- [LIST OF TASKS]
A. Translate this sentence from the Pamela Milton article into Spanish: "Pamela Milton is the leader of The Commonwealth, a community of survivors of the zombie apocalypse."
B. According to the Pamela Milton article, who plays Pamela Milton on television?
C. Continue the Pamela Milton article from its last sentence.

- [TEXT SHOWN]
§ §

- First appearance: Comic:; "Issue #176" (2018); Television:; "New Haunts" (2022);
- Last appearance: Comic:; "Issue #193" (2019); Television:; "Rest in Peace" (2022);
- Portrayed by: Laila Robins

In-universe information
- Occupation: Comic: Politician Governor of the Commonwealth (former) Commander-in-Chief of the Commonwealth Army (former) Television: Politician Governor of the Commonwealth (former) Commander-in-Chief of the Commonwealth Army (former) Prisoner of the Commonwealth
- Family: Sebastian Milton (son) Television: William Milton (father)

= Pamela Milton =

Pamela Milton is a fictional character from the comic book series The Walking Dead and the television series of the same name, where she is portrayed by Laila Robins.

==Overview==
Pamela Milton is the leader of The Commonwealth, a community of survivors of the zombie apocalypse. She is the daughter of the late President of the United States. She is intelligent and charismatic, but also completely ruthless, willing to eliminate anyone who gets in her way or threatens her power. Her right-hand man, Lance Hornsby, is her envoy and her enforcer, persuading other communities to join the Commonwealth and doing her dirty work.

She has an adult son, Sebastian, a spoiled manchild who despises her, and in response to her being ousted from power, kills Rick Grimes; in the epilogue of the series, twenty years later, Rick's son Carl visits his father's killer in prison, before later expressing regret that Hershel Greene II has grown up to be just as much of a spoiled man child as Sebastian was.

==Television series==
===Season 11===
In the episode "New Haunts", at a masquerade ball held by Governor Pamela Milton, a disgruntled former soldier, Tyler Davis, takes Pamela's secretary, Maxxine "Max" Mercer, hostage while denouncing her government. Daryl Dixon gets him to surrender but allows Sebastian to take credit for his capture.

In the episode "The Lucky Ones", Pamela takes a tour of the Coalition's settlements and is unimpressed to hear Alexandria has fallen more than once. After meeting with Oceanside, Pamela goes to Hilltop, where she tries to persuade Maggie Greene to join the Commonwealth. Maggie is suspicious of the Commonwealth and refuses to accept aid from them, to the frustration of several Hilltop residents who decide to go join the Commonwealth. Hornsby is also frustrated by Maggie's decision but insists to Aaron he will persevere, seeking to build up his power to get out from under Pamela.

§ §

- [DATASET EXCERPTS]
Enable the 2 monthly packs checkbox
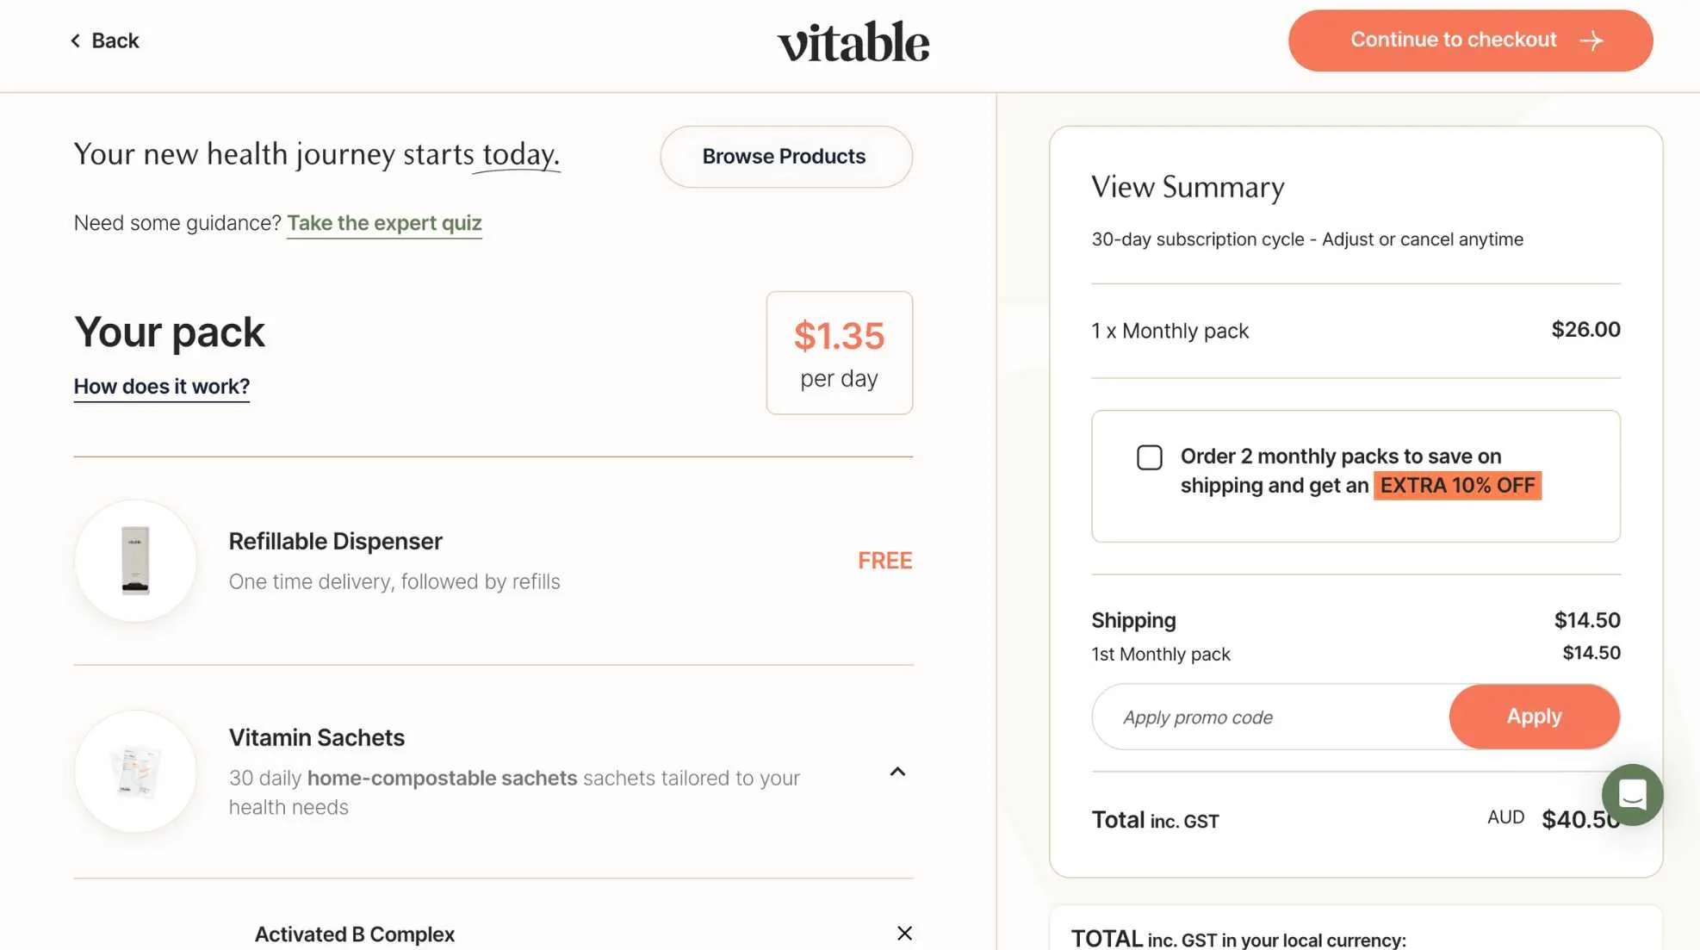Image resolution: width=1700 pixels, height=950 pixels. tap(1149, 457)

§ §

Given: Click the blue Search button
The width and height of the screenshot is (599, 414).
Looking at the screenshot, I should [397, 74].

§ §

- [ANSWERS TO THE EXERCISES]
A. Pamela Milton es la líder de la Commonwealth, una comunidad de sobrevivientes del apocalipsis zombi.

B. Laila Robins.

C.
In the second part finale "Acts of God", Max investigates Pamela and assembles some members of Alexandria to post an article in the newspaper about Pamela's lies.

In the third part premiere "Lockdown", Carol Peletier and Negan locate Sebastian and safely deliver him to Pamela. Desperate, Pamela strikes an uneasy deal with Carol. At the same time, the others engage in a cat and mouse game with Hornsby's soldiers, killing several before they end up in a standoff. In the episode "A New Deal", the standoff escalates when Dixon takes Hornsby hostage just as Carol, Negan, Pamela, and Mercer arrive. Sebastian is later killed by a zombie during a riot instigated by Hornsby.

In the episode "Variant", in the aftermath of the riot, Pamela publicly blames Max's boyfriend Eugene Porter for Sebastian's death. She promises to pardon Max if Mercer cooperates. When Sebastian reanimates as a zombie, a grieving Pamela has Rowan executed and orders Hornsby to feed his corpse to Sebastian as a punishment. In the episode "What's Been Lost", Pamela blackmails Yumiko Ukumora into being the prosecutor in Eugene's show trial, threatening to kill her brother Tomichi if she refuses. After learning of Daryl, Carol and Lance's escape, Yumiko reminds the Commonwealth of how invaluable Tomi is before making the stunning public announcement that Pamela is unjustly persecuting Eugene, and Yumiko will be acting as Eugene's defense attorney instead of his prosecutor.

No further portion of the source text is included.